So when we first saw the Ultimate it was so far off our radar that it had to be pushed into our hands. The Ultimate is a lightweight, lightly rockered ski sitting at the wide side of the women’s all-mountain bracket. It has semi cap construction, which keeps a bit of punch in the cambered zone of the ski. We stood at the stand and bent it, like you do, wondering why the Movement guys were so enthused (maybe it was because we were holding the first decent Movement women’s graphic ever?), and then went for a ski. The guess was that it would flatter to a point, have a bit of typical Movement liveliness and then get a bit floppy once the pressure increased.
Well, all of the gentler skiers loved it, so spot on so far. And then we started winding it up a couple of notches and the scream team started to take notice. From this point on we hoarded the single demonstrator model, passing it between the testers with a ‘see what you think’ nod. The winning trait was turn initiation – the overall stiffness isn’t epic but the Ultimate whips in as hard as you want to drive it and hangs on to hardpack so much more vigorously than we expected. It’s so easy to weave around; like a freeride ski which carves.

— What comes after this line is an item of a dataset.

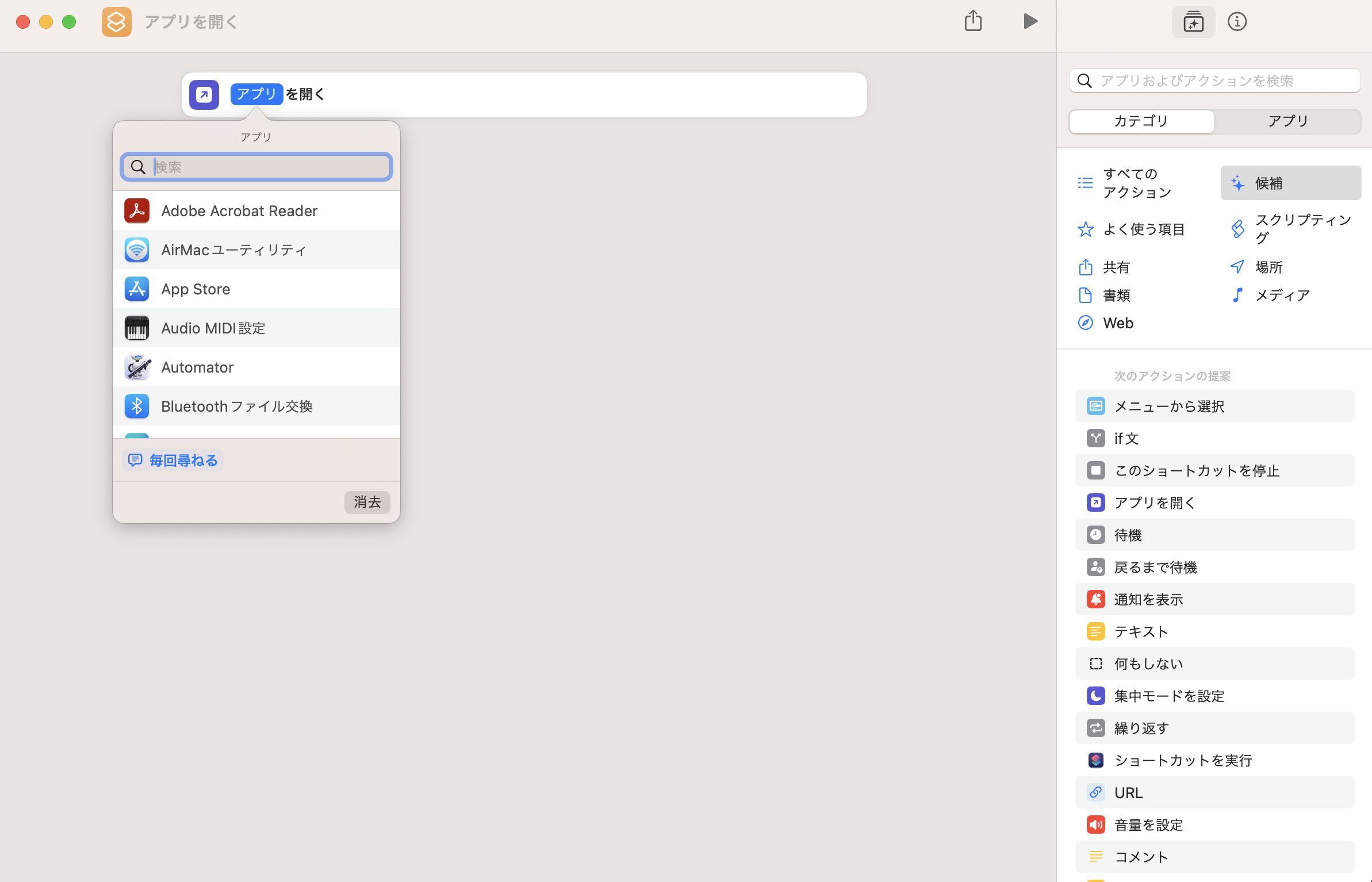
Task: Open the スクリプティング category
Action: tap(1290, 229)
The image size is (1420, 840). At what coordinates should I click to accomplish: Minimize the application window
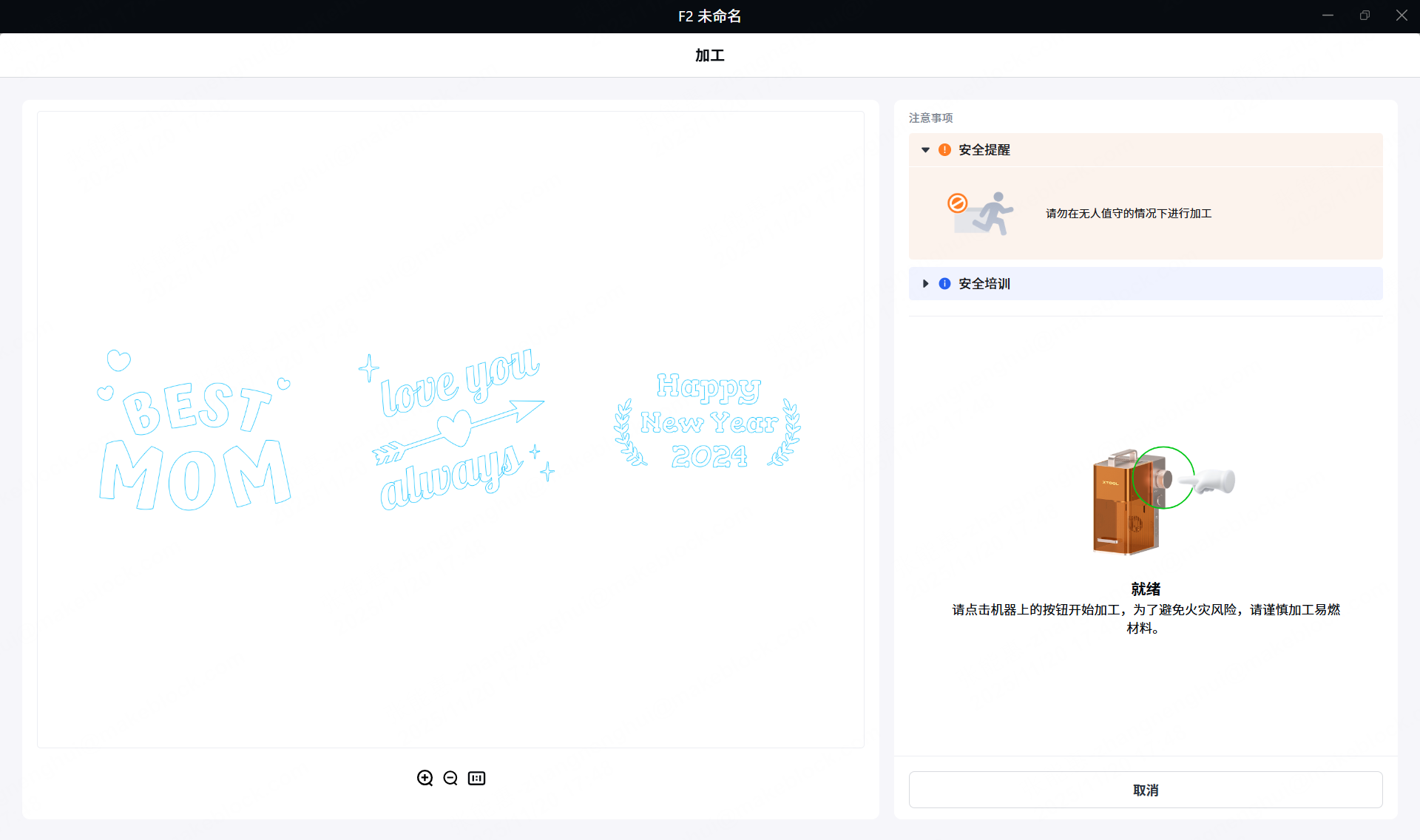(1328, 16)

Once in the soft snow it planes fast and feels super-playful. Soft snow is just too easy; poppy with a light swing weight to set up those perfect powder 8s. The light tail rocker sucked down the rear as the pace built, making it track sweetly as the pace built. And, it turned out, 88mm underfoot seems to generate the same float for lighter skiers as a 10mm wider unisex ski. Get a pair about your height and you’ll find the perfect mix.